Chapter 13
CHAPTER THIRTEEN
Mummy, can I see your ring?”
Elizabeth was texting Charlotte directions to their vacation rental.
She and Mary were joining them tomorrow for the rest of their stay in the Lake District.
They rented a stunning house on its own grounds with amazing views over Lake Windemere.
She and Sandra were on a multi-level deck in the sunshine while Darcy and Georgiana walked to Ambleside.
She set down her phone and held out her hand, which Sandra clutched with both of hers and tugged close. “Miss Sheryl’s engagement ring is a big diamond.”
“I have a diamond in mine, right in the middle. Do you remember what the stones spell?” The first letter of each gem of the cluster ring spelled a term of endearment.
“‘Dearest,’ because you’re Daddy’s most dear person. But I’m his second.”
She laughed. “Yes, you’re very dear to him, too. Daddy had this ring made for me and it became my engagement ring because he wanted me to know how dear I am to him.”
“Like how you got him that keychain with your eye because Daddy always says you have pretty eyes?”
“Sort of, but Daddy’s gift is more special.” When she went to London with Charlotte last year, she found a studio that did high-resolution iris photography and had a small keychain with only her eye made as a present for Darcy.
“You and Daddy really love each other.” It was a statement, not a question, and Elizabeth agreed. “When did you know you wanted to marry Daddy?”
Probably when she spilled candle wax on herself in 1811 and he rushed forward to help her and they held hands in the dark.
That was the moment she realised how much his fated death would absolutely wreck her.
She had wanted to tell him his future, hoping he could change it, but he was too honourable to ask about his destiny.

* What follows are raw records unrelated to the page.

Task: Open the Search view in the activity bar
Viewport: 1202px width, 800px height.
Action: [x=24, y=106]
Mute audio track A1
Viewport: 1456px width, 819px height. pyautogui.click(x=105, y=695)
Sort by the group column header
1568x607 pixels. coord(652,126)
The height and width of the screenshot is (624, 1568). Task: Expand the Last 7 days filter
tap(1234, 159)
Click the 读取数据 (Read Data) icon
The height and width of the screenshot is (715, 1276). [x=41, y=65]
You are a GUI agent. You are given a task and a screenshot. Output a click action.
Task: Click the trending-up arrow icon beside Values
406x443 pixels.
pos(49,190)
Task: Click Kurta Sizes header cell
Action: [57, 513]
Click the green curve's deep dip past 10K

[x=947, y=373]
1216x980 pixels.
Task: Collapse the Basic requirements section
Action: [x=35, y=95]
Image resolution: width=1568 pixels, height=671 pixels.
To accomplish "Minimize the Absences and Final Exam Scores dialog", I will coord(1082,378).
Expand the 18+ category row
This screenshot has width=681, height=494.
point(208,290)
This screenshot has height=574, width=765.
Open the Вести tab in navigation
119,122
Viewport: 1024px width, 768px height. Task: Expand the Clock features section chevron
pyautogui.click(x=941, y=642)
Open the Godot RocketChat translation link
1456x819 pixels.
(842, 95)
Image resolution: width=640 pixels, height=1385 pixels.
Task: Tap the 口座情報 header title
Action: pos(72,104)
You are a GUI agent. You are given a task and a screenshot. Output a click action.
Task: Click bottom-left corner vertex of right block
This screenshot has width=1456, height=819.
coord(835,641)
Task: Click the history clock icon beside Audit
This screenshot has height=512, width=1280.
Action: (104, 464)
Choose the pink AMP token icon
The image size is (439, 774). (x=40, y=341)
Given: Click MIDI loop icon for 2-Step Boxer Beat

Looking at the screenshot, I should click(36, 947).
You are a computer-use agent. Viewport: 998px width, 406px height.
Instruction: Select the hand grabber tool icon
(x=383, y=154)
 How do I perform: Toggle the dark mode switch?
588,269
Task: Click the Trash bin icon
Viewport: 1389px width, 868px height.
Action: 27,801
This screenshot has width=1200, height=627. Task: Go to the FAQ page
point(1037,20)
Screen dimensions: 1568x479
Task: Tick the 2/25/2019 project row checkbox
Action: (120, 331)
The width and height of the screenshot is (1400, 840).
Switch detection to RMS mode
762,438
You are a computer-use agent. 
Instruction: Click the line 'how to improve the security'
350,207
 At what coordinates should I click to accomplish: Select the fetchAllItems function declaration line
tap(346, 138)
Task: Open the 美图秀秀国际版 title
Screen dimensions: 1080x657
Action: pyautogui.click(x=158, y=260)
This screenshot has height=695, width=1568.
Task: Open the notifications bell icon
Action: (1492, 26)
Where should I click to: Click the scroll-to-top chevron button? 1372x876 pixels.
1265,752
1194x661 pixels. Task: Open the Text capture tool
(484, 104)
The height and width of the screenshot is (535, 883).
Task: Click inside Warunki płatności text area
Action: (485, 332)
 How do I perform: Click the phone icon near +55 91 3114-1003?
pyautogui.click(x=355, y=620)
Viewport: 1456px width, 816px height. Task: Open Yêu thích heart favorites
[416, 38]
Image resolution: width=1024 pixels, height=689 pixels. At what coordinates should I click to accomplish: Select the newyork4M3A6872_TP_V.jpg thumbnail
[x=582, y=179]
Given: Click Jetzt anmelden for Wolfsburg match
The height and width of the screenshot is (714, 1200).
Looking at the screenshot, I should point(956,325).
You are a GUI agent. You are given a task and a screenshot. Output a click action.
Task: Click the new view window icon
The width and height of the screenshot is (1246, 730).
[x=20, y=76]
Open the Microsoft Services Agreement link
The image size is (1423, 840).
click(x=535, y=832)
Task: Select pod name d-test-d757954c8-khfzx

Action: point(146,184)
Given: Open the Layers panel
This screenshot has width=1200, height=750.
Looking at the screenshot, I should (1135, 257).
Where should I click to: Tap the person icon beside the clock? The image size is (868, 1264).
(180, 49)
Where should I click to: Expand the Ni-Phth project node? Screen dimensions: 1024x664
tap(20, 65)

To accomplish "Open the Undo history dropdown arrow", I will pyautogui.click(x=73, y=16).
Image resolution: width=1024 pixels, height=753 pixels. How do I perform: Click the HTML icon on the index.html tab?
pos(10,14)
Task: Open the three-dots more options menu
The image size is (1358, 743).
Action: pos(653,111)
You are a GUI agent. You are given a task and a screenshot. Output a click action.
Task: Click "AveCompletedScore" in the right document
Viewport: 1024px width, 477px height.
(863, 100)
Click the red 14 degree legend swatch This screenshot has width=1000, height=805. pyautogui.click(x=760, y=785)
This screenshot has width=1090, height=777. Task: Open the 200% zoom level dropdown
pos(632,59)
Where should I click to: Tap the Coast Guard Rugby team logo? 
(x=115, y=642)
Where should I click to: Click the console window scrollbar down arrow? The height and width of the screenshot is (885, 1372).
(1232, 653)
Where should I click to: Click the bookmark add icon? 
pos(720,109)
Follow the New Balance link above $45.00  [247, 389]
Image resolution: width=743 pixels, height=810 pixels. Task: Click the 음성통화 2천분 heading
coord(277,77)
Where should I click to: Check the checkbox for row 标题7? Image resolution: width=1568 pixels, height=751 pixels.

But she couldn’t tell her seven-year-old daughter that she was sure she loved a man enough to marry him after knowing him for only three months, when they had no way to be together, and before they were in a defined relationship.
“Well, it took a long time, like six months, for us to really get to know each other. But we loved each other for a while before we actually said ‘I love you’ and talked about getting married. Two years went by between the time we met and when we decided to get married.”
They had both known the other loved them, even though neither said the words. Nearly the entire time they were together in 2011, they had felt what was certainly a timeless love. She just didn’t think there was a way for her to be happy in his time, and she never thought he would return to hers.
Maybe she shouldn’t be so astonished Darcy chose a life in exile two hundred years out of his time for her.
The bond between them was the deepest relationship of her life, and he was right that he thrived here.
He had been determined to fit in, to learn all he could, to act like he was born in the 1980s.
And despite the challenges, he enjoyed being here.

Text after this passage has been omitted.